Aunque los problemas del país son múltiples y deberían enfrentarse bajo una visión integral, que también comprenda el modelo económico, el de la impunidad y la consecuente inseguridad ciudadana representa uno mayor, reflejo del subdesarrollo que predomina en el sistema judicial. En el día a día, junto al desempleo y el cáncer de la corrupción, es quizás de lo más sensible para la gente. Lo anterior demanda del próximo gobierno, cualquiera sea su ideología, priorizar una profunda reforma a la justicia.
Pero ese no es el tema de estas líneas, que a manera de abrebocas sólo considera cuatro puntos de la temática criminal, en el entendido de que el derecho penal es la rama que mejor recoge las interacciones entre el derecho público y el derecho privado y que, bajo parámetros constitucionales, sólo puede tener como norte el interés general.
Las estadísticas de inseguridad son escalofriantes, comparando décadas. La cultura de las rejas para proteger casas, la proliferación de compañías privadas de vigilancia, y otras formas de justicia privada, legales e ilegales, son prueba de la incapacidad del Estado para garantizar la vida y bienes de los asociados. El derecho de propiedad, en su dimensión privada y pública, es continuamente vulnerado.
Un primer punto concierne a los excesos en las garantías individuales, que no colectivas. Los procesos penales otorgan todo tipo de concesiones al delincuente, permitiendo dilaciones y malabares de abogados, y hasta vencimiento de términos.
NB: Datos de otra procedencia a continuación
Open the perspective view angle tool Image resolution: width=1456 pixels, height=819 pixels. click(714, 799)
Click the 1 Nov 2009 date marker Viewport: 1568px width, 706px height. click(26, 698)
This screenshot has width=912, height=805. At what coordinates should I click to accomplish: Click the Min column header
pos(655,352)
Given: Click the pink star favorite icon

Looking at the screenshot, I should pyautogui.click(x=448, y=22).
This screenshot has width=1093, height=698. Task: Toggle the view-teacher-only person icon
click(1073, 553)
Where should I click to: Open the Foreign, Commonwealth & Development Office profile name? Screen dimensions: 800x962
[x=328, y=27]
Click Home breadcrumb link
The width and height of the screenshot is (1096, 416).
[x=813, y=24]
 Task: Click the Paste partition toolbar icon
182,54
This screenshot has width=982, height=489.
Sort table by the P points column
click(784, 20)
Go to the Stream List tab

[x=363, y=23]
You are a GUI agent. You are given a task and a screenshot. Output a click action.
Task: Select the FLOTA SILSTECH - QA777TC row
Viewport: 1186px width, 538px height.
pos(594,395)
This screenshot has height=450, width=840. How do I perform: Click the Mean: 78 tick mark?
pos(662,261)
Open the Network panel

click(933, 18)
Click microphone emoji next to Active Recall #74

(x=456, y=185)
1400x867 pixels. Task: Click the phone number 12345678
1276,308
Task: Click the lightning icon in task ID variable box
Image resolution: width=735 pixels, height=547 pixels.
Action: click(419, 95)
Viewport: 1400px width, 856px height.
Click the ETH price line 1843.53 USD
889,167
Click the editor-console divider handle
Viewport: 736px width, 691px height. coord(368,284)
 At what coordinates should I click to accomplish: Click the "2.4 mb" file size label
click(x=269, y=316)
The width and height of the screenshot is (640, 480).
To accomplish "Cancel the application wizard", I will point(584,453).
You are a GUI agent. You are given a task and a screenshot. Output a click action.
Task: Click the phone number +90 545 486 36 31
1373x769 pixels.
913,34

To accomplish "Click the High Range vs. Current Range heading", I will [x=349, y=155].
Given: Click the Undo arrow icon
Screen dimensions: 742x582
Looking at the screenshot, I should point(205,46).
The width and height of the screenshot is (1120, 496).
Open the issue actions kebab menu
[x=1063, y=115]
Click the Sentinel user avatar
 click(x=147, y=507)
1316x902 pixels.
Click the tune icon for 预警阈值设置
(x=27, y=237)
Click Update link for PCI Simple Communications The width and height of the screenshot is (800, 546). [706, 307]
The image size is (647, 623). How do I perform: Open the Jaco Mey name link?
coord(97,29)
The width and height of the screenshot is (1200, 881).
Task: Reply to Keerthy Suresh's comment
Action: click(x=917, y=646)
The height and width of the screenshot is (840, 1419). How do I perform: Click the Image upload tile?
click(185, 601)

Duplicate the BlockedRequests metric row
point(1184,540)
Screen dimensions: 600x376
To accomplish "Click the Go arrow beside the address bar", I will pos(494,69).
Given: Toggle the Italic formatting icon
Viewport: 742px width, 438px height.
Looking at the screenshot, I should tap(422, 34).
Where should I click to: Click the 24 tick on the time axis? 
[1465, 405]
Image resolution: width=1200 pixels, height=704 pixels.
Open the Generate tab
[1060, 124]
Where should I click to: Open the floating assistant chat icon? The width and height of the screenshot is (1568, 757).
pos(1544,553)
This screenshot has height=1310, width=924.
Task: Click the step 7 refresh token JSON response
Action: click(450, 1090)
Llegar a la plena prueba, aún en casos de flagrancia, resulta difícil. En la visión de proteger al individuo, no se defiende a la sociedad. Parece ficción que, ante la congestión carcelaria y el hacinamiento, la respuesta estatal sea categorizar delitos haciendo excarcelables aquéllos de menor impacto. Desde luego hay que garantizar el debido proceso y la defensa del implicado, pero no extirpando las garantías que corresponden a la sociedad, que derivan del principio constitucional de la prevalencia del interés general. La institucionalidad debería entender que Colombia, como enfermo terminal en la materia, no aguanta más este desequilibrio entre garantías individuales y societarias. Una mirada al mundo desarrollado serviría de guía.
El segundo punto se refiere al tratamiento de los menores infractores, que deriva del mismo exceso garantista. La Ley de Infancia y Adolescencia de 2006, tiene aciertos en términos de filosofía del derecho, o sea como deber ser, pero es protuberantemente errática bajo la sociología del derecho, que desnuda la realidad colombiana. La diferencia es abismal en política criminal de menores, sobre todo si observamos el marco normativo de Francia, Rusia, Israel, o Estados Unidos. Se puede respetar el debido proceso del menor, teniendo en cuenta múltiples consideraciones económicas, sociales y sicológicas, pero no rompiendo el equilibrio entre las garantías del individuo y las que corresponden a la sociedad.
Un tercer aspecto gira en torno a los dos conceptos fundamentales de la pena: el castigo y la rehabilitación. Nadie está exento de errar, y una segunda y hasta tercera oportunidad deben otorgarse. Pero en este sentido, con opciones múltiples que la pena contempla para rebajarse, en virtud de estudio, trabajo, buen comportamiento y otras variables, no puede desaparecer el castigo por el delito cometido, porque el mensaje a la sociedad se erosionaría y terminaría incubando más delito. No puede, en consecuencia, romperse el equilibrio entre la pena-castigo y la pena-rehabilitación.
Por último, hay un tipo de inseguridad ciudadana que se vuelve abstracta porque no sentimos el ‘raponazo’ o vemos el cuchillo callejero, pero que es la más detestable de todas, y es la que deriva de la corrupción, verbigracia, el atraco colectivo que padecimos 50 millones de colombianos con los 70 mil millones de pesos del proyecto de internet para las zonas rurales. Con 55 billones de pesos que desaparecen cada año del erario público, sí que es cierto que de lejos deberían prevalecer las garantías societarias sobre las del perfumado delincuente de cuello blanco.
¡Para todos, un próspero y venturoso 2022!